*** Data extracts ***

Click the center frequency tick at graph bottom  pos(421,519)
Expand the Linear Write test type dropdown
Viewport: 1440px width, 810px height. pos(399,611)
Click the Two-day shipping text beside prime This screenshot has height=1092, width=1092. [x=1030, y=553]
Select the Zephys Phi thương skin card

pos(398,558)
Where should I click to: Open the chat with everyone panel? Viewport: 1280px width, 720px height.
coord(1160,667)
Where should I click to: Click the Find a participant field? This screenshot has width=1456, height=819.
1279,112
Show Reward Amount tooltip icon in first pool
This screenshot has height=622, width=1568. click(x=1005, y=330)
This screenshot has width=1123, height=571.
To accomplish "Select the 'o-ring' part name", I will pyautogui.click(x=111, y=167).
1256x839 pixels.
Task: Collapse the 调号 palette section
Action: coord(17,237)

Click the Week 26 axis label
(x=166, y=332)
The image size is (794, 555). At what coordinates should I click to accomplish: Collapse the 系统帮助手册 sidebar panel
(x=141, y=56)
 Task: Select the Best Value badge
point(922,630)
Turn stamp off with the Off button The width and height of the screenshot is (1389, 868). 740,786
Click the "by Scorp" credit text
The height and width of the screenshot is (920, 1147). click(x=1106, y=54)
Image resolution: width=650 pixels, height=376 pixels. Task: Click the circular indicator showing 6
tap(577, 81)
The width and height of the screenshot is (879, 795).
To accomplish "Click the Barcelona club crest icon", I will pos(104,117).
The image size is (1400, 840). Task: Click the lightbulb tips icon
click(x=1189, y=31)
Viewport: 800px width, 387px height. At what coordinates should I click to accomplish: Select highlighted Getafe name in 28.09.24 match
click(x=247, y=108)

*** End of Data extracts ***

### Instructions for the task
In full and without changes, copy the entries above.

### Problem solution
Click the center frequency tick at graph bottom  pos(421,519)
Expand the Linear Write test type dropdown
Viewport: 1440px width, 810px height. pos(399,611)
Click the Two-day shipping text beside prime This screenshot has height=1092, width=1092. [x=1030, y=553]
Select the Zephys Phi thương skin card

pos(398,558)
Where should I click to: Open the chat with everyone panel? Viewport: 1280px width, 720px height.
coord(1160,667)
Where should I click to: Click the Find a participant field? This screenshot has width=1456, height=819.
1279,112
Show Reward Amount tooltip icon in first pool
This screenshot has height=622, width=1568. click(x=1005, y=330)
This screenshot has width=1123, height=571.
To accomplish "Select the 'o-ring' part name", I will pyautogui.click(x=111, y=167).
1256x839 pixels.
Task: Collapse the 调号 palette section
Action: coord(17,237)

Click the Week 26 axis label
(x=166, y=332)
The image size is (794, 555). At what coordinates should I click to accomplish: Collapse the 系统帮助手册 sidebar panel
(x=141, y=56)
 Task: Select the Best Value badge
point(922,630)
Turn stamp off with the Off button The width and height of the screenshot is (1389, 868). 740,786
Click the "by Scorp" credit text
The height and width of the screenshot is (920, 1147). click(x=1106, y=54)
Image resolution: width=650 pixels, height=376 pixels. Task: Click the circular indicator showing 6
tap(577, 81)
The width and height of the screenshot is (879, 795).
To accomplish "Click the Barcelona club crest icon", I will pos(104,117).
The image size is (1400, 840). Task: Click the lightbulb tips icon
click(x=1189, y=31)
Viewport: 800px width, 387px height. At what coordinates should I click to accomplish: Select highlighted Getafe name in 28.09.24 match
click(x=247, y=108)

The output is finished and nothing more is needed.